Supplied data:

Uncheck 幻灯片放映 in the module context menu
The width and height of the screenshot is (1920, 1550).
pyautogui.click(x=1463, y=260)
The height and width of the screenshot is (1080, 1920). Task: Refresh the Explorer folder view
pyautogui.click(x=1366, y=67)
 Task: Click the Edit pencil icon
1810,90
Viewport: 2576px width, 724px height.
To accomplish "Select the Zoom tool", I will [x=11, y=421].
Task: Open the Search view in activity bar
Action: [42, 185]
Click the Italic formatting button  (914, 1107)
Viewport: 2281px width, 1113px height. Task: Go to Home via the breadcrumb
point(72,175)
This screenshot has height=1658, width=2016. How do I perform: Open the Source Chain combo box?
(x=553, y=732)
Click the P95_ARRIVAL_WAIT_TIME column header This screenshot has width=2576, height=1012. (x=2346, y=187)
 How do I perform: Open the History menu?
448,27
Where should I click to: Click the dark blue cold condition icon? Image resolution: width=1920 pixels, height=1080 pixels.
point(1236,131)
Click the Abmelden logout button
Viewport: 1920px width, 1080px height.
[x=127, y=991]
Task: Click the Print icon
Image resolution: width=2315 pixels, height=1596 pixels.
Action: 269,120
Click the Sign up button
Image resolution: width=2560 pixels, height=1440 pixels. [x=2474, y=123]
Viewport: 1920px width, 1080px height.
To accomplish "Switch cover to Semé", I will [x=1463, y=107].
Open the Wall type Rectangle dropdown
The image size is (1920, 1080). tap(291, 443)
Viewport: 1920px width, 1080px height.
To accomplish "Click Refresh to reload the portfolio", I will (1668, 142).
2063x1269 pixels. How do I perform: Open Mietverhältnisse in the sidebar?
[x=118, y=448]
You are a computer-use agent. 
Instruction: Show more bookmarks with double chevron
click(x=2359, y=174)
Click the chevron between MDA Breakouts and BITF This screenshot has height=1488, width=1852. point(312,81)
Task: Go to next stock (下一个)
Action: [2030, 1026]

Problem: All the data must be duplicated exactly, with nothing added or removed.

Task response:
Uncheck 幻灯片放映 in the module context menu
The width and height of the screenshot is (1920, 1550).
pyautogui.click(x=1463, y=260)
The height and width of the screenshot is (1080, 1920). Task: Refresh the Explorer folder view
pyautogui.click(x=1366, y=67)
 Task: Click the Edit pencil icon
1810,90
Viewport: 2576px width, 724px height.
To accomplish "Select the Zoom tool", I will [x=11, y=421].
Task: Open the Search view in activity bar
Action: [42, 185]
Click the Italic formatting button  (914, 1107)
Viewport: 2281px width, 1113px height. Task: Go to Home via the breadcrumb
point(72,175)
This screenshot has height=1658, width=2016. How do I perform: Open the Source Chain combo box?
(x=553, y=732)
Click the P95_ARRIVAL_WAIT_TIME column header This screenshot has width=2576, height=1012. (x=2346, y=187)
 How do I perform: Open the History menu?
448,27
Where should I click to: Click the dark blue cold condition icon? Image resolution: width=1920 pixels, height=1080 pixels.
point(1236,131)
Click the Abmelden logout button
Viewport: 1920px width, 1080px height.
[x=127, y=991]
Task: Click the Print icon
Image resolution: width=2315 pixels, height=1596 pixels.
Action: 269,120
Click the Sign up button
Image resolution: width=2560 pixels, height=1440 pixels. [x=2474, y=123]
Viewport: 1920px width, 1080px height.
To accomplish "Switch cover to Semé", I will [x=1463, y=107].
Open the Wall type Rectangle dropdown
The image size is (1920, 1080). tap(291, 443)
Viewport: 1920px width, 1080px height.
To accomplish "Click Refresh to reload the portfolio", I will (1668, 142).
2063x1269 pixels. How do I perform: Open Mietverhältnisse in the sidebar?
[x=118, y=448]
You are a computer-use agent. 
Instruction: Show more bookmarks with double chevron
click(x=2359, y=174)
Click the chevron between MDA Breakouts and BITF This screenshot has height=1488, width=1852. point(312,81)
Task: Go to next stock (下一个)
Action: [2030, 1026]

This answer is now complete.